Los días y los meses se volvieron una mezcla de tormento y redención. La arveja, como una droga que ya no podía dejar, era al mismo tiempo el bálsamo y la herida abierta. Abelardo, entre la agonía de la abstinencia y el éxtasis de la remembranza, se enfrentaba a sí mismo a través de la pantalla virtual de sus recuerdos. Y el robot, ya bautizado con un nombre de mierda, que mejor ni lo digo para mantener este relato en modo drama, era testigo imperturbable; estaba allí para contener la furia de las emociones desbordadas de Abelardo.

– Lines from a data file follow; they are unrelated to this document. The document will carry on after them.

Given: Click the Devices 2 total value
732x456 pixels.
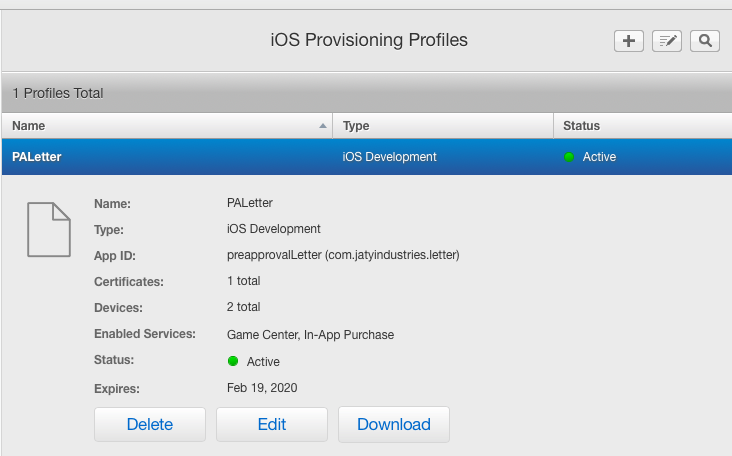Looking at the screenshot, I should tap(244, 307).
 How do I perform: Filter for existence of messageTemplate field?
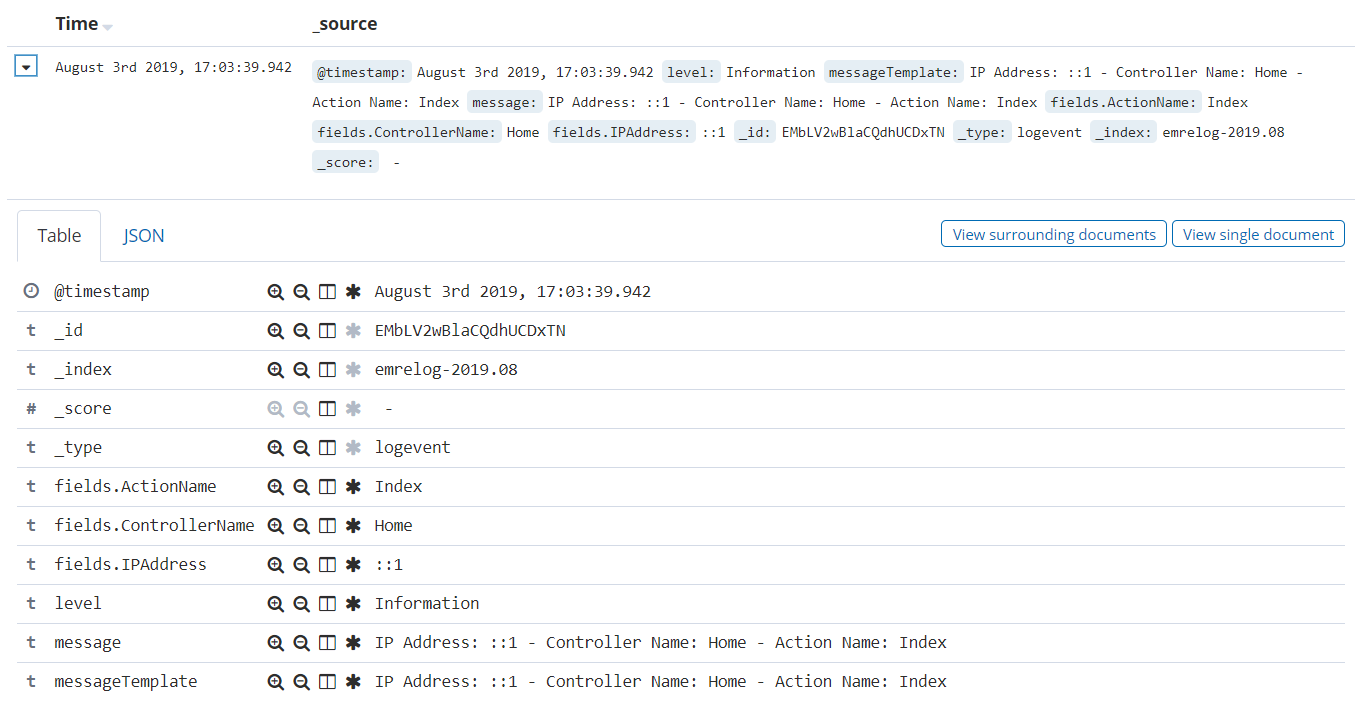(352, 681)
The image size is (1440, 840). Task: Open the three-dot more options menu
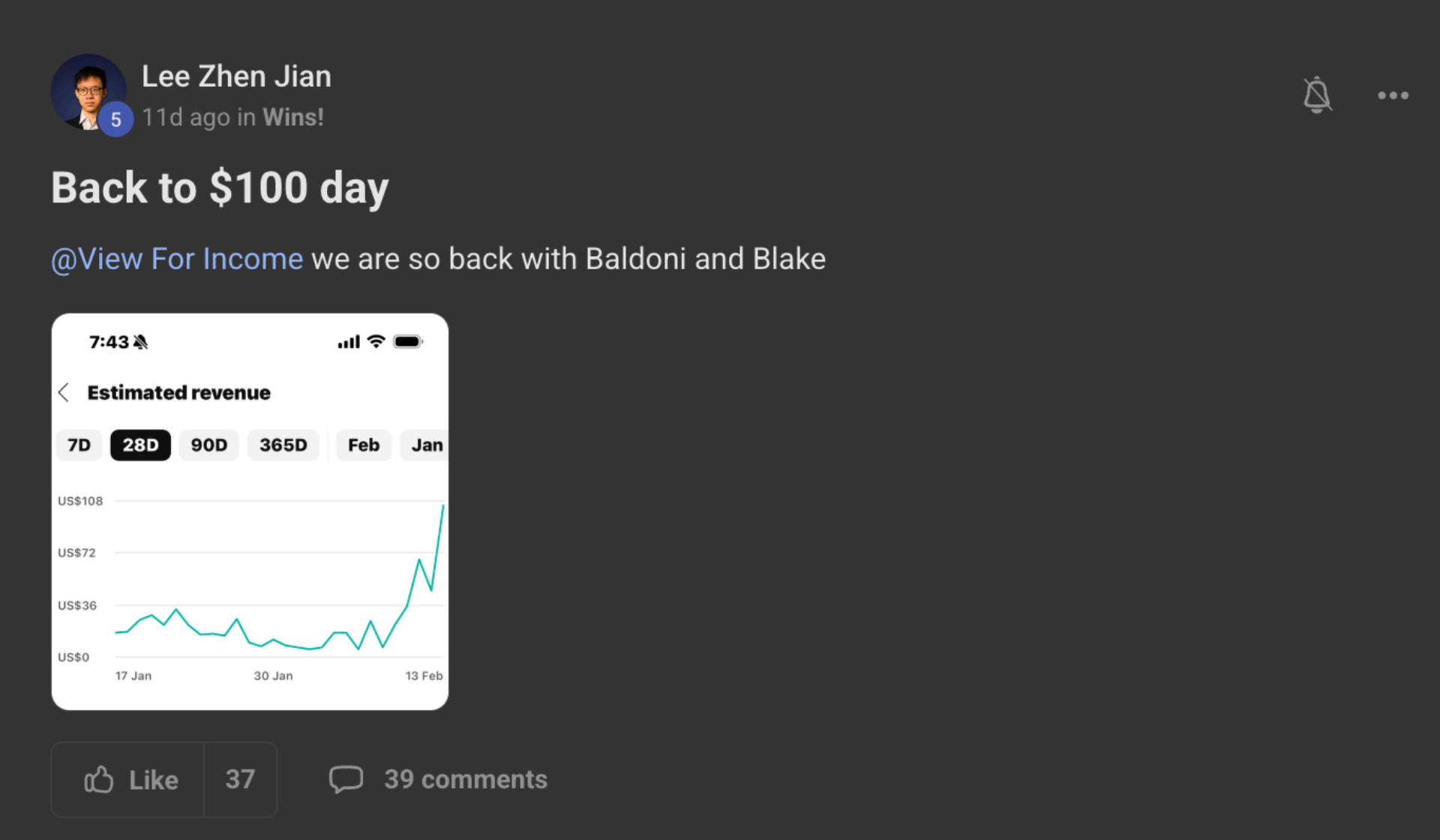point(1393,95)
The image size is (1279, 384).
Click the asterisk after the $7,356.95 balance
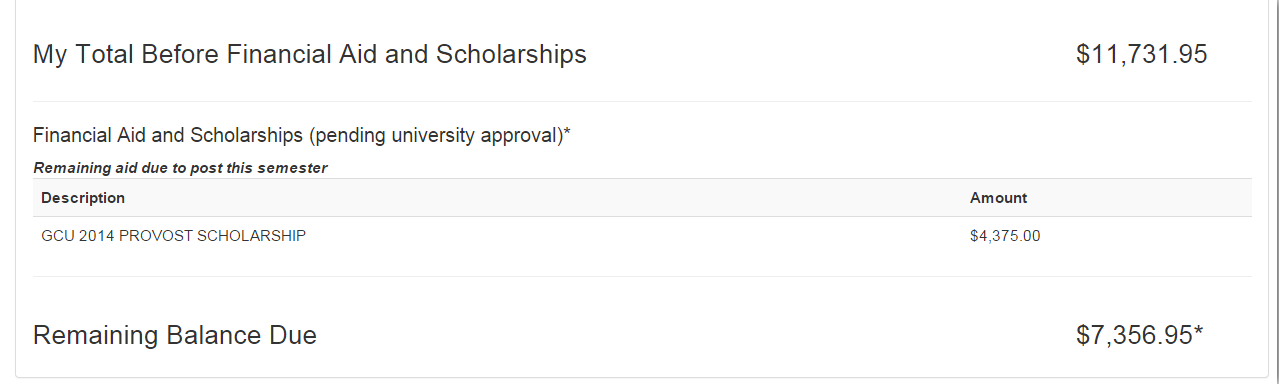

Un día, el viejo le pidió al robot que salieran a dar una vuelta. La solicitud, rodeada de la melancolía de la tarde, resonó en la sala vacía como un susurro de nostalgia. Abelardo encaró el mundo exterior con la incertidumbre de un navegante que había perdido el rumbo. Mientras caminaban, le narró al robot las historias de la ciudad, los escenarios que fueron testigos de su juventud y los rincones que guardaban los fragmentos de su corazón roto. La vuelta se convirtió en un viaje a través del tiempo, donde las calles conocidas se entrelazaron con las sombras de los recuerdos. El robot, sin comprender totalmente la profundidad emocional de las historias que le contaba Abelardo, fue el testigo mudo de la búsqueda del anciano por reconectar con un mundo que se desvanecía entre sus dedos. Y así, entre las luces titilantes de la ciudad, el ruido de los vehículos que pasaban, el grito del insoportable gentío, Abelardo dio una última orden:

 

—¡Empujame, ahora!

 

Justo en ese puto instante, como si estuviera coordinado por algún guionista cósmico, pasó un camión. La ironía del universo se manifestó en la sincronía perfecta de eventos, como si el destino, con su peculiar sentido del humor, hubiera decidido intervenir y dar fin a la historia de Abelardo. 

El robot, que durante un tiempo fue su compañero y confidente, se autodestruyó en un sacrificio mecánico en aras de la regla inquebrantable de Asimov.